A day of my own
Outwardly I am quietly puttering in the most delicious of ways: crafting, tidying, chatting on the phone, pinning and eating. Fluffing my nest! Inwardly I am busy as a bee incorporating the most wonderful hit of love, light and revelation from last week. Redfox Retreats = one of the most precious, significant, AWESOME events of my life. Dreamt up by three of the most amazing women you could ever have the privilege to meet, attended in the fullest sense of being present by sixteen of the most amazing women you could ever have the privilege to meet. True kindred spirits and very foxy ladies too!
At the start of the year I remember a drive down to see to my family. I was in the passenger seat, chattering away, ruffled and fidgety in a way I am not normally on a car journey. I remember saying "I feel like I might have to kick over the traces." Months later, after trying so very hard not to do so, that is exactly what I did, I reared up and ran off. I'd narrowed down the culprits and realised I couldn't carry on with my current job and feel anything but less day by day and so I bolted, scared of what would happen if I didn't.
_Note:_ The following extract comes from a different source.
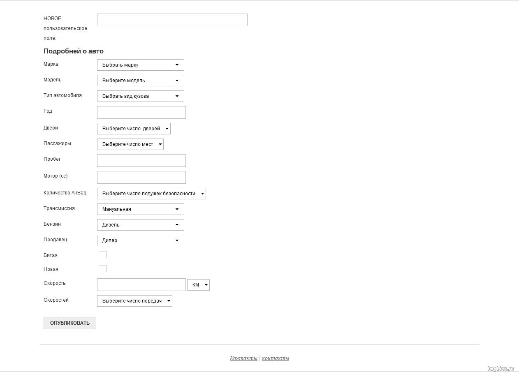The width and height of the screenshot is (519, 372).
Task: Open the Выбрать вид кузова dropdown
Action: [140, 96]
Last month I breathed deep, sat in the sun, started the new job feeling worn out but hopeful that this would be the golden ticket to happiness. As I had been afraid they would old feelings of guilt I wasn't doing more crept in despite so many souls around me telling me to just rest a while. I was trying so hard to start making gorgeous things (that I wanted to make - don't get me wrong!) so I could sell them and hold on to the emerging dream. The dream of a life where I only work part-time outside my home doing a job I love. Instead of being in the moment I was already worrying about a depleting savings account and what I would have to do next.
Last week all the things that I know, the things I have been trying to force in to my being since I first picked up a pair of knitting needles nearly seven years ago, finally started to become more than knowledge. They started to become true beliefs as I started to write the story of my choosing. I finally truly felt that it was more than okay to put myself first, it was essential to allowing all I want to give. I can stop being afraid and start acting out of love. With enough love and self-care anything is possible, every dream I will hold will become what it should be.
Last words of this post belong to my Mama. When I was on the phone telling her about the week all but bursting with joy and excitement she asked if it felt like when I had got back from Brownie camp. Apparently I had flopped on to my bed and said 'It was like a dream.' Was it like that? oh YES!!!